How Layoffs Fit Into McDonald's 2023 Strategy

Corporate and culinary restructuring are bad for some employees, and maybe good for others.

Lost in the recent excitement over McDonald's new and improved burgers and the triumphant return of the Hamburglar is a more somber piece of news: Earlier this month, the beloved fast food chain temporarily closed all of its U.S. offices amidst a significant wave of layoffs.

For the most part, it's bad form to cheer when people lose their jobs. Yet this bit of news was music to the ears of McDonald's shareholders, boosting the company's stock price by a whopping 7% since April 1.

To be fair, it's not just the layoffs that set the stock ticker a'ticking. Per NPR, the McDonald's global sales "rose by almost 11% in 2022, with nearly 6% of that in the United States." Add in the buzz around its new menu offerings and a potential shift toward more economical footprints for its restaurants, and there's a lot for both consumers and portfolio managers to get excited about.

But how do these developments affect the day-to-day experience of actually walking into a McDonald's, whether you're picking up lunch or a work shift? We'll get to that in a moment, but first, let's get up to speed.

The continuing fallout from McDonald’s corporate culling

The friendly word for "firing a large chunk of one's labor force" is the more constructive, innocuous "restructuring." And frankly, it's something that most corporations go through on a semi-regular basis. If you work for a large company, chances are you've endured at least one of these cold-sweat situations, and no amount of HR wordplay will help when you're standing next to Grimace in the unemployment line. But for those lucky enough to hang on, a carefully planned "restructuring" can provide a much-needed change in the workplace, with a renewed set of goals and momentum.


In the case of McDonald's, it's not all McFlurries and Apple Pies for the folks left behind. The Wall Street Journal reports that benefits and pay packages have been cut for many. That's a hell of a combo, and if I had to assign them a position on the menu board, I'd lay down a Number One, followed by a big Number Two.

At least there was some sensitivity at play. According to an anonymous source at McDonald's (as seen in the New York Post via Reuters), the decision to close the corporate offices was designed to allow terminated employees to depart with a measure of dignity. 

"It used to be that folks would be called into a conference room with the windows papered over and then have to walk back to their desk to collect their personal belongings and leave with their head down," the source said.
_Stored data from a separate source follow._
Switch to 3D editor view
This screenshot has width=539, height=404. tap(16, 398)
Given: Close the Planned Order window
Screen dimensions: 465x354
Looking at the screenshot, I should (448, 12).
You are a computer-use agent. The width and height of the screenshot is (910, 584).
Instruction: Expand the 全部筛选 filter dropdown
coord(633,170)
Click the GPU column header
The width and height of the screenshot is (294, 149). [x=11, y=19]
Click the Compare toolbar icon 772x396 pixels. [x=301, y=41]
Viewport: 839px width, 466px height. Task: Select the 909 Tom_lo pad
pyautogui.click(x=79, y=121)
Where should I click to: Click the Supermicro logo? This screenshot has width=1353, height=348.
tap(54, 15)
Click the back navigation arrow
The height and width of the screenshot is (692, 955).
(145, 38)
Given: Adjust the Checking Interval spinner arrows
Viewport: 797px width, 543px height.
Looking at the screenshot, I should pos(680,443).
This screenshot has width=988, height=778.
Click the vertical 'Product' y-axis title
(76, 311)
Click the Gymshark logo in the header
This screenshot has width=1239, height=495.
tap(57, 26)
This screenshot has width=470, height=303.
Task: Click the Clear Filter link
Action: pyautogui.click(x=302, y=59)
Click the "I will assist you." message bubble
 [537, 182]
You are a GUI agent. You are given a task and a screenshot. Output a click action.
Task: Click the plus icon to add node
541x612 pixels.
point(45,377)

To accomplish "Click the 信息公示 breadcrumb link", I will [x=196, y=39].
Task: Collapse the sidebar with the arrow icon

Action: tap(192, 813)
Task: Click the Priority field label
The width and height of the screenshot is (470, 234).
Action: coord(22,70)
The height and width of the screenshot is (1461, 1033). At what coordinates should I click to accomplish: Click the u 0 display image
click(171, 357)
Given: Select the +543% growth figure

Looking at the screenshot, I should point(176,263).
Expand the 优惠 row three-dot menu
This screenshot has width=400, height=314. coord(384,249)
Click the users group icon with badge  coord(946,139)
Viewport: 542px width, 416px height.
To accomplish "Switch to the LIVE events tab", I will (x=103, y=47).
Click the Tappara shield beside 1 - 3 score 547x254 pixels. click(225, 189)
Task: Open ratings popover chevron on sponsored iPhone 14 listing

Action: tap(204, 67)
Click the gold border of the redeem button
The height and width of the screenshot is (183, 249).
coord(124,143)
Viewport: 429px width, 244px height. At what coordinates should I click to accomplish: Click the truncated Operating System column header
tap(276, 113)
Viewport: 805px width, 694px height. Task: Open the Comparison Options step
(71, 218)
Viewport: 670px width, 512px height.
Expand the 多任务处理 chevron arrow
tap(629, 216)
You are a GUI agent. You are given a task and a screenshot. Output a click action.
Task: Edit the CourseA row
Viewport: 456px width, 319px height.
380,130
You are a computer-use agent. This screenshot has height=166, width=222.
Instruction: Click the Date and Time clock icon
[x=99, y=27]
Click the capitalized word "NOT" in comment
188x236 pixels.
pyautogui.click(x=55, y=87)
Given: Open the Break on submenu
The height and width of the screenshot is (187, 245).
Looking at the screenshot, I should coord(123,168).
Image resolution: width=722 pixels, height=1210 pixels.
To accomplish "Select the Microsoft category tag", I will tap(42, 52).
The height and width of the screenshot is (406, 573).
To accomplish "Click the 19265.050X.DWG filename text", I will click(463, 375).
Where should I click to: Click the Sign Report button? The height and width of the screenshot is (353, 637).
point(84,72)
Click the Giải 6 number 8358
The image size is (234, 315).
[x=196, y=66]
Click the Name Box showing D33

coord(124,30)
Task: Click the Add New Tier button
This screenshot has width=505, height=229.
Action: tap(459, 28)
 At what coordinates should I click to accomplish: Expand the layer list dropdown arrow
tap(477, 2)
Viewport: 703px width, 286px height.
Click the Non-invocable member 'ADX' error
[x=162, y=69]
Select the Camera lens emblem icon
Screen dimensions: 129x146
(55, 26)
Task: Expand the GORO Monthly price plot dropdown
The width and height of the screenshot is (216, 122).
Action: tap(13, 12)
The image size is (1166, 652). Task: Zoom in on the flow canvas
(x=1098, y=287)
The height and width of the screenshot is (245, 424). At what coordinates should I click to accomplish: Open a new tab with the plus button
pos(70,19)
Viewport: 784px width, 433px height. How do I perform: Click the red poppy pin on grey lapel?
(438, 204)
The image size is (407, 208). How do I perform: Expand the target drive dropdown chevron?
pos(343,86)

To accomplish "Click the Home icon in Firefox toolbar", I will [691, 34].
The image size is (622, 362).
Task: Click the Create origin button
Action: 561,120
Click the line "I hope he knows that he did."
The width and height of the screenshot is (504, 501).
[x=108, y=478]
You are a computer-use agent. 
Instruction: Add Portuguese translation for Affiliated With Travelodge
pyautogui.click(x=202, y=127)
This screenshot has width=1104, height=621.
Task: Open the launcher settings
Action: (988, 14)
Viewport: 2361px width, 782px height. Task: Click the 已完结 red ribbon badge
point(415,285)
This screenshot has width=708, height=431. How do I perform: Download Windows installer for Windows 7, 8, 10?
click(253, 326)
And once the corporate folks get back to the office, there will be two new managers waiting for them. The company has announced a pair of internal promotions: Michael Gonda, who had previously served as McDonald's global chief communications officer, has been elevated to "Senior Vice President and Chief Impact Officer [of] North America." Gonda will be "responsible for driving the holistic impact strategy across Communications, State and Local Government Relations, Sustainability & ESG, and Philanthropy in the U.S. and Canada [and] his cross-functional team will proactively engage stakeholders and communities to protect and enhance the..."

Oh, God, make it stop. I'm choking on this buzzword sandwich. Where were we?

Oh, yes, the second promotion. That honor goes to Jami Guthrie, newly minted as "Vice President, Strategic Insights and Prioritization." His job description is a bit more manageable, with a goal of "creating an integrated view for the entire U.S. business."

This last mission sounds as though it'll have a more significant impact on the day-to-day life of an actual restaurant employee. So let's get into that.

Where does this leave McDonald’s frontline workers and customers?

First, some good news: Though benefits and pay have been slashed, the cuts appear to be limited to corporate employees. As NPR states, "There is a significant shortage of workers in the fast food industry. McDonald's can't afford to reduce its workforce."


Less clear will be the effect on franchisees. Most of the drive-thru lanes we use as customers aren't actually owned by McDonald's corporate, but by private individuals or franchise groups. And this relationship is often contentious. Shifting directives and points of contact will, at least initially, ensure that the Franchise Wars will continue (though we all know who will eventually win out). If Guthrie's goal is to "create an integrated view" for all U.S. restaurants, he's going to have to get franchises to buy into his vision, not just the corporate-owned locations.

As for the customers waiting in line for the new(ish) Big Mac and McDouble, well, those meals probably won't be getting any cheaper. Even with menu prices on the rise, ol' Ronald knows you're hooked—McDonald's foot traffic increased by 5% last year. Do you really think a company, even a freshly "restructured" one, would drop its costs once you're used to paying more for a burger? I'm telling you, the Hamburglar has it all figured out.


With the company set to release its Q1 earnings on April 25, expectations are high. And however things shake out, here's an interesting tidbit to consider: For perhaps the first time, the folks flipping those freshly updated burgers have, if not the wages they deserve, then slightly more job security than their white-collar corporate overlords.